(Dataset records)
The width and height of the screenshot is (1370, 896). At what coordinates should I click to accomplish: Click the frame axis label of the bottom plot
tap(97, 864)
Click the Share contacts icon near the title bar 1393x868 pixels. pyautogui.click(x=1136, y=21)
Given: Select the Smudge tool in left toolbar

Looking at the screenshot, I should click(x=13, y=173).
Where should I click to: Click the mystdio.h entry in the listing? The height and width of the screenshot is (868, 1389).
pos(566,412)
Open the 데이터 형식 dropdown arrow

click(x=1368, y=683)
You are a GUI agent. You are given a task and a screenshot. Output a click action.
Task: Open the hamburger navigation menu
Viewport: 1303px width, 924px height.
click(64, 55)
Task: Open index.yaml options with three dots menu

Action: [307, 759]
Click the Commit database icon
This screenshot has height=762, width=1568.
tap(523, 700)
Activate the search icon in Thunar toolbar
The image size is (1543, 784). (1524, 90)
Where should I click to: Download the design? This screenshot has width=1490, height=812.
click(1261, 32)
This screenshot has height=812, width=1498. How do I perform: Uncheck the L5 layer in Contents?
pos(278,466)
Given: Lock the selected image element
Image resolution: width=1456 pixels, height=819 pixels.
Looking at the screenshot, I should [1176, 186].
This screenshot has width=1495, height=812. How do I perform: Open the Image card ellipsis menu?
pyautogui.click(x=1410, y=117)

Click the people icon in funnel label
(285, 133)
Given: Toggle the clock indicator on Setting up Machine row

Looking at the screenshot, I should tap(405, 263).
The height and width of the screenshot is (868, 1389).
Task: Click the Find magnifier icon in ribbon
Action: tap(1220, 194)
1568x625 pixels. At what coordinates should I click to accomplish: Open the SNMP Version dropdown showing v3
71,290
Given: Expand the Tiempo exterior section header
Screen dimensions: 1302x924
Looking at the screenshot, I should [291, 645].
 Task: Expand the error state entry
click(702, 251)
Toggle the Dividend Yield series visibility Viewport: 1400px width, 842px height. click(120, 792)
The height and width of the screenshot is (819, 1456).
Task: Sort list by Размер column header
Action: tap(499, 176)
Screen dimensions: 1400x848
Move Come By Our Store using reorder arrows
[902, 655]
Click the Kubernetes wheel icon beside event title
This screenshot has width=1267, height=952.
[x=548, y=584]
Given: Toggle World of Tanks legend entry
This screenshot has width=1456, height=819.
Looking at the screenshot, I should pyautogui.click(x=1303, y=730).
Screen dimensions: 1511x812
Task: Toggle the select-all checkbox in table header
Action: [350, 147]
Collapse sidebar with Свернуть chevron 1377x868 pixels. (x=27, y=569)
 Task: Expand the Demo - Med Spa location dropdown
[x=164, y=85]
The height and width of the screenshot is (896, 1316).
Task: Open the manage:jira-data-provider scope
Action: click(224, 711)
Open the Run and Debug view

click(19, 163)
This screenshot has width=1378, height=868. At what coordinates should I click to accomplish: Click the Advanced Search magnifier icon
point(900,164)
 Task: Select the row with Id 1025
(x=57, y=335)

WHAT IS REQUIRED
Beginning at the line that holds "Screen dimensions: 1302x924", reproduce each line of the records above down to and including the last one.

ANSWER FOR THIS EXERCISE
Screen dimensions: 1302x924
Looking at the screenshot, I should [291, 645].
 Task: Expand the error state entry
click(702, 251)
Toggle the Dividend Yield series visibility Viewport: 1400px width, 842px height. click(120, 792)
The height and width of the screenshot is (819, 1456).
Task: Sort list by Размер column header
Action: tap(499, 176)
Screen dimensions: 1400x848
Move Come By Our Store using reorder arrows
[902, 655]
Click the Kubernetes wheel icon beside event title
This screenshot has width=1267, height=952.
[x=548, y=584]
Given: Toggle World of Tanks legend entry
This screenshot has width=1456, height=819.
Looking at the screenshot, I should pyautogui.click(x=1303, y=730).
Screen dimensions: 1511x812
Task: Toggle the select-all checkbox in table header
Action: [350, 147]
Collapse sidebar with Свернуть chevron 1377x868 pixels. (x=27, y=569)
 Task: Expand the Demo - Med Spa location dropdown
[x=164, y=85]
The height and width of the screenshot is (896, 1316).
Task: Open the manage:jira-data-provider scope
Action: click(224, 711)
Open the Run and Debug view

click(19, 163)
This screenshot has width=1378, height=868. At what coordinates should I click to accomplish: Click the Advanced Search magnifier icon
point(900,164)
 Task: Select the row with Id 1025
(x=57, y=335)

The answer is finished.